YOUR INSTRUCTIONS —
Write out all the data again, exactly as it stands.

+---+

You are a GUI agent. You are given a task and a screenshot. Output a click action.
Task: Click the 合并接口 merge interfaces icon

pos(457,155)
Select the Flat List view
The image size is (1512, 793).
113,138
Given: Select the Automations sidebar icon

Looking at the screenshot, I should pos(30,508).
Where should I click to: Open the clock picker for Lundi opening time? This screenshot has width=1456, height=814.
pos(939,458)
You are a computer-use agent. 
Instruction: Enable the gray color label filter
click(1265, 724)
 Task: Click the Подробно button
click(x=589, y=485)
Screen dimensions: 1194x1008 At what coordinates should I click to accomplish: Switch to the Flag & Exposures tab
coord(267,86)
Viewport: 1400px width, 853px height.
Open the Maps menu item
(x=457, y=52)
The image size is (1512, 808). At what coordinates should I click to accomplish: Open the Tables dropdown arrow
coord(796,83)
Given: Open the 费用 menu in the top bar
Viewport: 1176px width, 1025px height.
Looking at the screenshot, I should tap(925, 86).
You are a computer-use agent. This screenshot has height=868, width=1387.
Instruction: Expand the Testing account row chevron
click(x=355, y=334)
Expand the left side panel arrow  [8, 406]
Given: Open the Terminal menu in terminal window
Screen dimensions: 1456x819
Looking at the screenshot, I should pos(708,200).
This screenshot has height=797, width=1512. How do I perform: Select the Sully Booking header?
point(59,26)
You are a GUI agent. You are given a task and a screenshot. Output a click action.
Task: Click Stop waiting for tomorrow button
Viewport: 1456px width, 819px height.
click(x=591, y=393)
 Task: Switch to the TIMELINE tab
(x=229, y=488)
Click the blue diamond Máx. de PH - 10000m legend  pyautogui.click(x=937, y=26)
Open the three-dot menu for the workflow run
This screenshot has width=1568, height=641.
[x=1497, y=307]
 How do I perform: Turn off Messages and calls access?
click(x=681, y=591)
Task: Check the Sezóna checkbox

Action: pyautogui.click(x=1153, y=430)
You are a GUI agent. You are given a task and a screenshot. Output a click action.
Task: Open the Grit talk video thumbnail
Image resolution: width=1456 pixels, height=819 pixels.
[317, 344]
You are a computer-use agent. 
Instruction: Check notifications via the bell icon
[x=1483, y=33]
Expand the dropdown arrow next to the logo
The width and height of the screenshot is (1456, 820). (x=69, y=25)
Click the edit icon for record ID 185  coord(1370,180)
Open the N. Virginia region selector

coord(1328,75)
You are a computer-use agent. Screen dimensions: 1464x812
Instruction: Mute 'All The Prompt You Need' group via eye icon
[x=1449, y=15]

+---+

YOUR RESPONSE —
You are a GUI agent. You are given a task and a screenshot. Output a click action.
Task: Click the 合并接口 merge interfaces icon

pos(457,155)
Select the Flat List view
The image size is (1512, 793).
113,138
Given: Select the Automations sidebar icon

Looking at the screenshot, I should pos(30,508).
Where should I click to: Open the clock picker for Lundi opening time? This screenshot has width=1456, height=814.
pos(939,458)
You are a computer-use agent. 
Instruction: Enable the gray color label filter
click(1265, 724)
 Task: Click the Подробно button
click(x=589, y=485)
Screen dimensions: 1194x1008 At what coordinates should I click to accomplish: Switch to the Flag & Exposures tab
coord(267,86)
Viewport: 1400px width, 853px height.
Open the Maps menu item
(x=457, y=52)
The image size is (1512, 808). At what coordinates should I click to accomplish: Open the Tables dropdown arrow
coord(796,83)
Given: Open the 费用 menu in the top bar
Viewport: 1176px width, 1025px height.
Looking at the screenshot, I should tap(925, 86).
You are a computer-use agent. This screenshot has height=868, width=1387.
Instruction: Expand the Testing account row chevron
click(x=355, y=334)
Expand the left side panel arrow  [8, 406]
Given: Open the Terminal menu in terminal window
Screen dimensions: 1456x819
Looking at the screenshot, I should pos(708,200).
This screenshot has height=797, width=1512. How do I perform: Select the Sully Booking header?
point(59,26)
You are a GUI agent. You are given a task and a screenshot. Output a click action.
Task: Click Stop waiting for tomorrow button
Viewport: 1456px width, 819px height.
click(x=591, y=393)
 Task: Switch to the TIMELINE tab
(x=229, y=488)
Click the blue diamond Máx. de PH - 10000m legend  pyautogui.click(x=937, y=26)
Open the three-dot menu for the workflow run
This screenshot has width=1568, height=641.
[x=1497, y=307]
 How do I perform: Turn off Messages and calls access?
click(x=681, y=591)
Task: Check the Sezóna checkbox

Action: pyautogui.click(x=1153, y=430)
You are a GUI agent. You are given a task and a screenshot. Output a click action.
Task: Open the Grit talk video thumbnail
Image resolution: width=1456 pixels, height=819 pixels.
[317, 344]
You are a computer-use agent. 
Instruction: Check notifications via the bell icon
[x=1483, y=33]
Expand the dropdown arrow next to the logo
The width and height of the screenshot is (1456, 820). (x=69, y=25)
Click the edit icon for record ID 185  coord(1370,180)
Open the N. Virginia region selector

coord(1328,75)
You are a computer-use agent. Screen dimensions: 1464x812
Instruction: Mute 'All The Prompt You Need' group via eye icon
[x=1449, y=15]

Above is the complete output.